Many people in the service and hospitality industry depend on tips as part of their wages. The federal government even allows those employers to pay lower than the federal minimum wage to account for tips. The trick is knowing just how much to tip each worker since the length and importance of the service varies. The industry does have some standards to help the confused tipper.
Most porters and skycaps charge $2 per bag. If they do not charge that amount, you should tip that amount. If you happen to arrive late, and they help you get to your flight on time, tip an extra $5 to $20.
If you need the assistance of a wheelchair pusher, $5 is appropriate. Tip more if the person helps with your luggage. Tip $1 to $2 per bag depending on quantity and weight or if they help you to your car. If you need to be pushed a long distance, tip $10 to $20, plus extra for luggage.
Taxi drivers always expect a tip of 10 to 15 percent of the fare. Tip an extra $1 or $2 if the driver helps carry your bags.
The doorman or bellhop at the hotel may help you with your bags. The proper amount is $2 for the first bag, then $1 for any extra bags. In some cities, add another $1 if the doorman hails a cab for you.

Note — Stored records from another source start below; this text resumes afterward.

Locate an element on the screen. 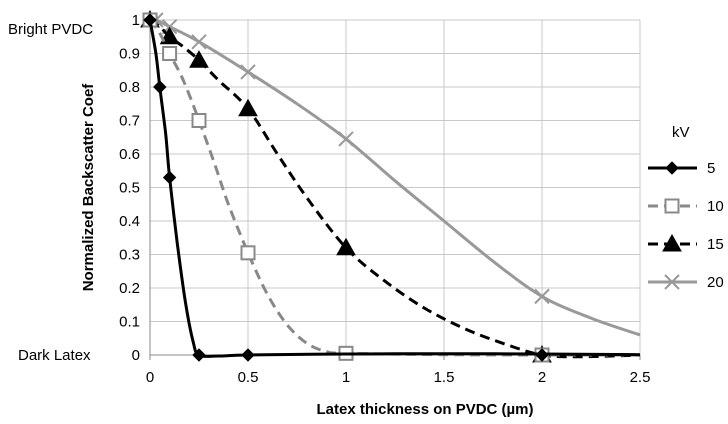  y-tick-label: 0.4 is located at coordinates (130, 222). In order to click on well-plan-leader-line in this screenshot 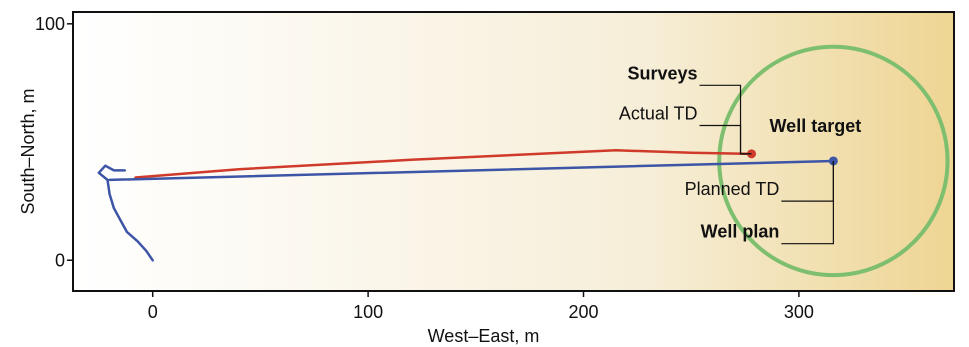, I will do `click(808, 202)`. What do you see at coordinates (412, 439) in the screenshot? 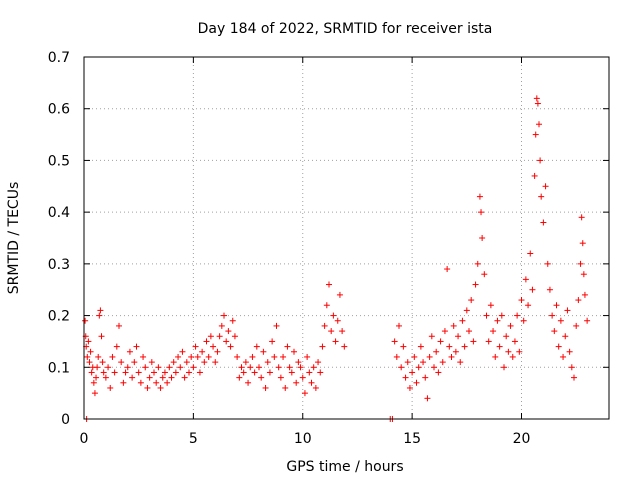
I see `x-tick-label: 15` at bounding box center [412, 439].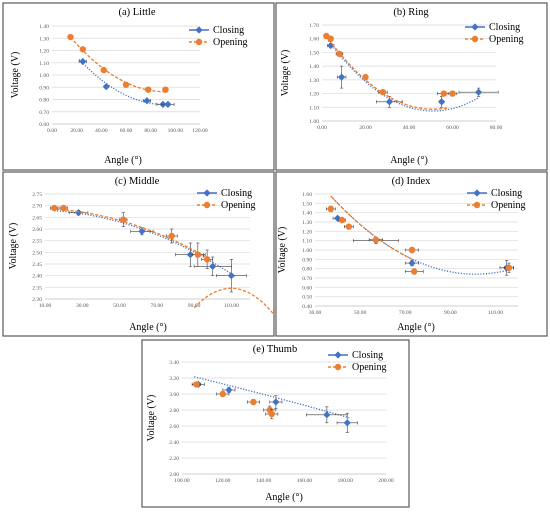  What do you see at coordinates (174, 379) in the screenshot?
I see `y-tick-label: 3.20` at bounding box center [174, 379].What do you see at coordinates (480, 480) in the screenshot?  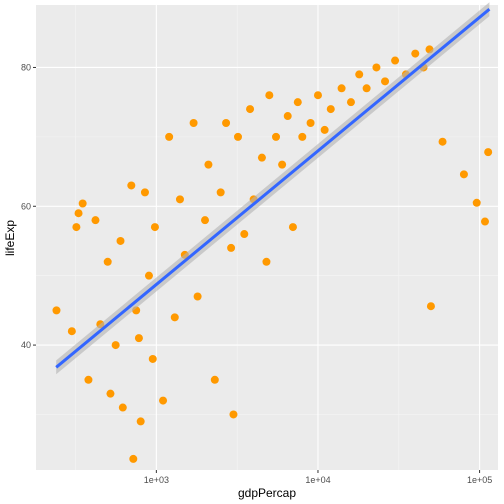 I see `x-tick-label: 1e+05` at bounding box center [480, 480].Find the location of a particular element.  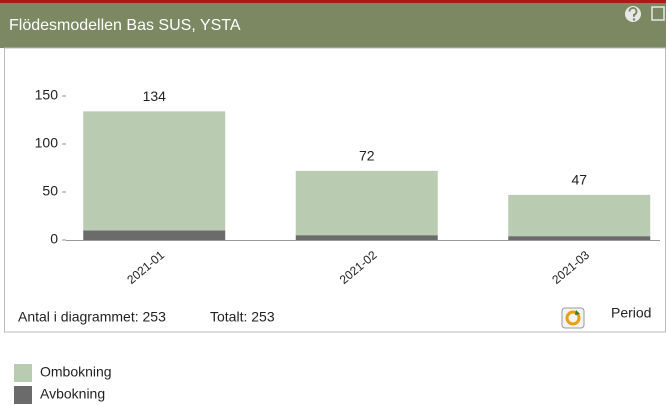

legend-label: Avbokning is located at coordinates (72, 394). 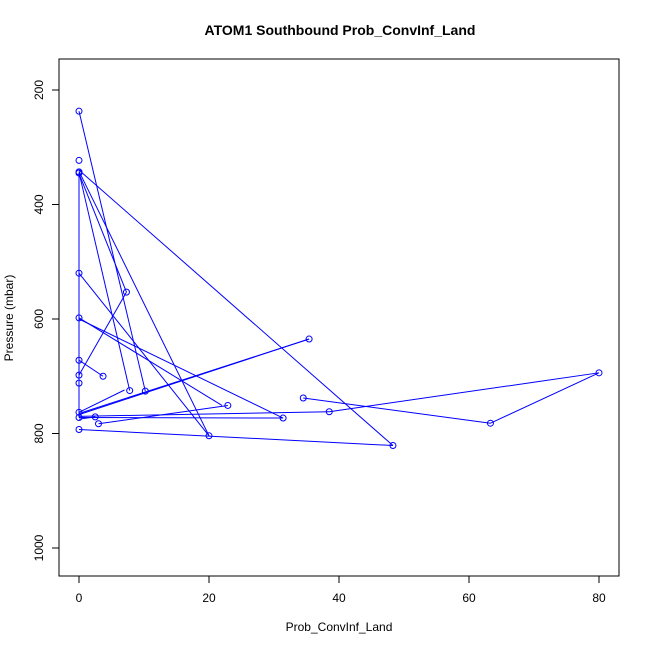 What do you see at coordinates (339, 598) in the screenshot?
I see `x-tick-label: 40` at bounding box center [339, 598].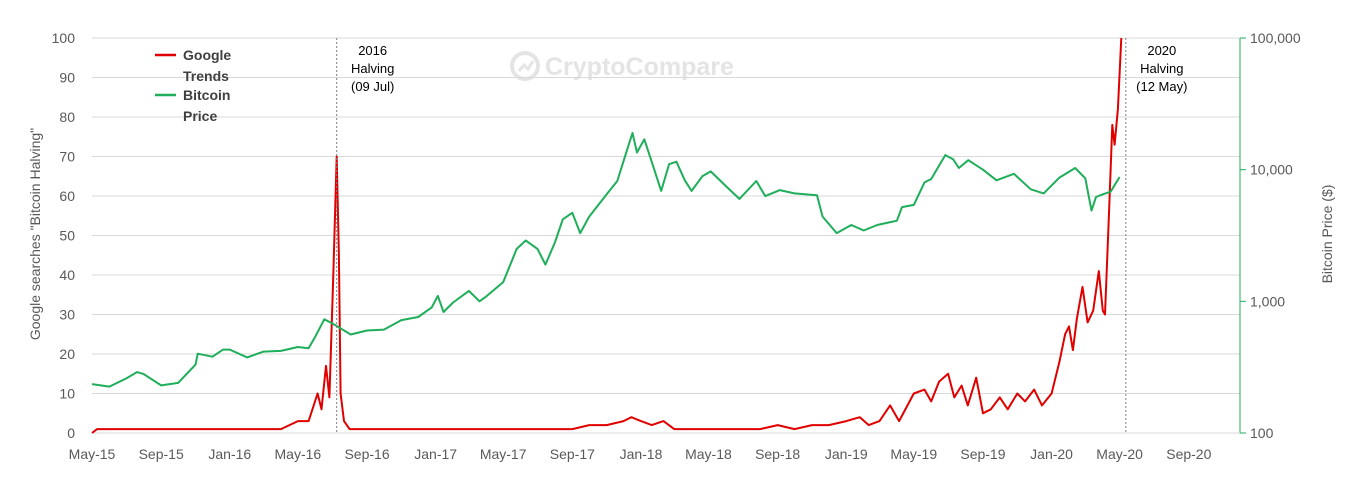  Describe the element at coordinates (914, 454) in the screenshot. I see `x-tick-label: May-19` at that location.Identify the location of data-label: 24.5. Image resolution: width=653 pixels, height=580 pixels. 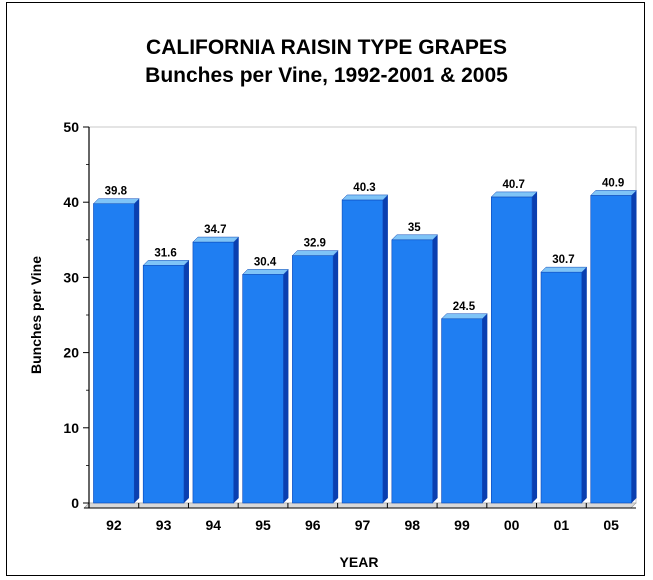
(464, 307).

The housekeeping staff will clean your hotel room, replace the towels and turn down the bed. Depending on the type of hotel you are staying in, tip $1 and $2 per person every night. In higher end hotels, $3 to $5 per day is appropriate. Leave a note specifying the money is for them, because you may have a different person each day.
Tip the driver of a tour bus $2 to $3 per day. If the bus has a guide, tip that person $1.
If you use a concierge, tip $5 to $10 for any service above and beyond their job description. That would include obtaining hard-to-get dinner reservations or theater tickets.